— START OF Quoted text —

Re: [PATCH] bcachefs: don't call sleeping funcs when handling inconsistency errors

From: Kent Overstreet
Date: Wed Apr 02 2025 - 12:40:40 EST


On Wed, Apr 02, 2025 at 10:03:10PM +0530, Bharadwaj Raju wrote:
> On Wed, Apr 2, 2025 at 9:47 PM Kent Overstreet
> <kent.overstreet@xxxxxxxxx> wrote:
> >
> > On Wed, Apr 02, 2025 at 09:40:40PM +0530, Bharadwaj Raju wrote:
> > > In bch2_bkey_pick_read_device, we're in an RCU lock. So, we can't call
> > > any potentially-sleeping functions. However, we call bch2_dev_rcu,
> > > which calls bch2_fs_inconsistent in its error case. That then calls
> > > bch2_prt_print on a non-atomic printbuf, as well as uses the blocking
> > > variant of bch2_print_string_as_lines, both of which lead to calls to
> > > potentially-sleeping functions, namely krealloc with GFP_KERNEL
> > > and console_lock respectively.
> > >
> > > Give a nonzero atomic to the printbuf, and use the nonblocking variant
> > > of bch2_print_string_as_lines.
> >
> > Sorry, beat you to it :)

— END OF Quoted text —

Instruction 1: In the bcachefs patch thread, what kind of lock is bch2_bkey_pick_read_device said to be in?
The entries have no connection to the bcachefs patch thread.

— START OF Data provided —

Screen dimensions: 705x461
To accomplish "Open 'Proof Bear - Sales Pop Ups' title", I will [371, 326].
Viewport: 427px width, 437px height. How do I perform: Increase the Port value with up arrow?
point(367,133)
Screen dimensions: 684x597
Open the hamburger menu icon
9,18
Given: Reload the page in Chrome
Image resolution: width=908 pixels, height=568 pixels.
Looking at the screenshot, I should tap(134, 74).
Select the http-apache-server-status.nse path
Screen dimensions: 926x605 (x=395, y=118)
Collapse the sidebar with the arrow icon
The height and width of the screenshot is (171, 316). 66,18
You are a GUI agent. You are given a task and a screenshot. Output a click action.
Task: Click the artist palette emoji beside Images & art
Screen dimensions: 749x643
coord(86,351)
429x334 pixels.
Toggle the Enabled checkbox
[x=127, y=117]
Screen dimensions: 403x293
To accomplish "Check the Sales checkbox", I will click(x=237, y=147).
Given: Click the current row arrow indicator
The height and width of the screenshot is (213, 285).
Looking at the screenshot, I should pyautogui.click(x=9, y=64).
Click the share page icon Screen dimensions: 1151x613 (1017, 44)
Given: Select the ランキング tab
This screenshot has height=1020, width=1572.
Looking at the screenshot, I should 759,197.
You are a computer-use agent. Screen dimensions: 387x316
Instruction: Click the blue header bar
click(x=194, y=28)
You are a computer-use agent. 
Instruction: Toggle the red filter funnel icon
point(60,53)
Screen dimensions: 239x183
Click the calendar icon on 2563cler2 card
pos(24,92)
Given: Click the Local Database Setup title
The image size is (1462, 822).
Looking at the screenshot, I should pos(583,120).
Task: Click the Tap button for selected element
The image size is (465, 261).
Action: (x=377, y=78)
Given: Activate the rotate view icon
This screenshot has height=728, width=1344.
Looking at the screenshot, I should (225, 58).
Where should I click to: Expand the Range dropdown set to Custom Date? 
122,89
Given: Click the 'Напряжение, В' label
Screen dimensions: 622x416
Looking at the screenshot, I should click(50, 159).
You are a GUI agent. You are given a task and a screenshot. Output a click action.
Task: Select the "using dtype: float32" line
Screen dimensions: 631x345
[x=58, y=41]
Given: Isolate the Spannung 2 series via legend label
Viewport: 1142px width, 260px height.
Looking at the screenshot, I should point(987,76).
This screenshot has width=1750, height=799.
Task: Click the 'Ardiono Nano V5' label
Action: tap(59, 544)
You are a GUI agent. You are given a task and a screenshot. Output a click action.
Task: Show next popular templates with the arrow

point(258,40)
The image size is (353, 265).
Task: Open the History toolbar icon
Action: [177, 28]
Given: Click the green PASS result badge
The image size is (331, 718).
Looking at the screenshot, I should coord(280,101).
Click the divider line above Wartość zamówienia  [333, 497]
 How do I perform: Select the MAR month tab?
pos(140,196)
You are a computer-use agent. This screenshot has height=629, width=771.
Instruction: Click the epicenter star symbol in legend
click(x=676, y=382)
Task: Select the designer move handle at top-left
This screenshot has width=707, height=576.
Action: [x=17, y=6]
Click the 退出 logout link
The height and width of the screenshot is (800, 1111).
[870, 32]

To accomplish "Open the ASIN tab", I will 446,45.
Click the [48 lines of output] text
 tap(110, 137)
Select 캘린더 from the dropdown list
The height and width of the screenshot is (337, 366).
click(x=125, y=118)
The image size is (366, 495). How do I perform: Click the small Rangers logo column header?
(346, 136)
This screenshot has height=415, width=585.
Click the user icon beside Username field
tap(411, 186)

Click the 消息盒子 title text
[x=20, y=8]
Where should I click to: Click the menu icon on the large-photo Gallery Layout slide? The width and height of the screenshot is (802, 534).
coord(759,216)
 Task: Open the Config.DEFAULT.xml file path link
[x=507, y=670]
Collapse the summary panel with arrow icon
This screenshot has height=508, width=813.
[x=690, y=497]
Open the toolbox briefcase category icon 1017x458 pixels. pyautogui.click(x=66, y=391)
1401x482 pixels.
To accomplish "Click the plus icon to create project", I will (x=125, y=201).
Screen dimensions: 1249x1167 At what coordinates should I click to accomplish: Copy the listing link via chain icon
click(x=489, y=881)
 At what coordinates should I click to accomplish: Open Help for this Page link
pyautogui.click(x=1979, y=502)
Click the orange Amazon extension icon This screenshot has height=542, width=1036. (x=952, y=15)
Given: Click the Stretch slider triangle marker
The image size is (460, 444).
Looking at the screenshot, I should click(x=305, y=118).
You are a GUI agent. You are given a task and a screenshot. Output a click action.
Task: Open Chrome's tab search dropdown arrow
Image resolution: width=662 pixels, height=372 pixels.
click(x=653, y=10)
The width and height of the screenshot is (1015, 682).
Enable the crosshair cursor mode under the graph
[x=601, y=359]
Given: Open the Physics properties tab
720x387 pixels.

— END OF Data provided —

Instruction 2: In the entries, please swap "calendar" for "clock" between the lines holding "Screen dimensions: 239x183" and "Action: tap(59, 544)", inclusive, and return only those lines.

Right answer 1: An RCU lock.

Right answer 2:
Screen dimensions: 239x183
Click the clock icon on 2563cler2 card
pos(24,92)
Given: Click the Local Database Setup title
The image size is (1462, 822).
Looking at the screenshot, I should pos(583,120).
Task: Click the Tap button for selected element
The image size is (465, 261).
Action: (x=377, y=78)
Given: Activate the rotate view icon
This screenshot has height=728, width=1344.
Looking at the screenshot, I should (225, 58).
Where should I click to: Expand the Range dropdown set to Custom Date? 
122,89
Given: Click the 'Напряжение, В' label
Screen dimensions: 622x416
Looking at the screenshot, I should click(50, 159).
You are a GUI agent. You are given a task and a screenshot. Output a click action.
Task: Select the "using dtype: float32" line
Screen dimensions: 631x345
[x=58, y=41]
Given: Isolate the Spannung 2 series via legend label
Viewport: 1142px width, 260px height.
Looking at the screenshot, I should point(987,76).
This screenshot has width=1750, height=799.
Task: Click the 'Ardiono Nano V5' label
Action: tap(59, 544)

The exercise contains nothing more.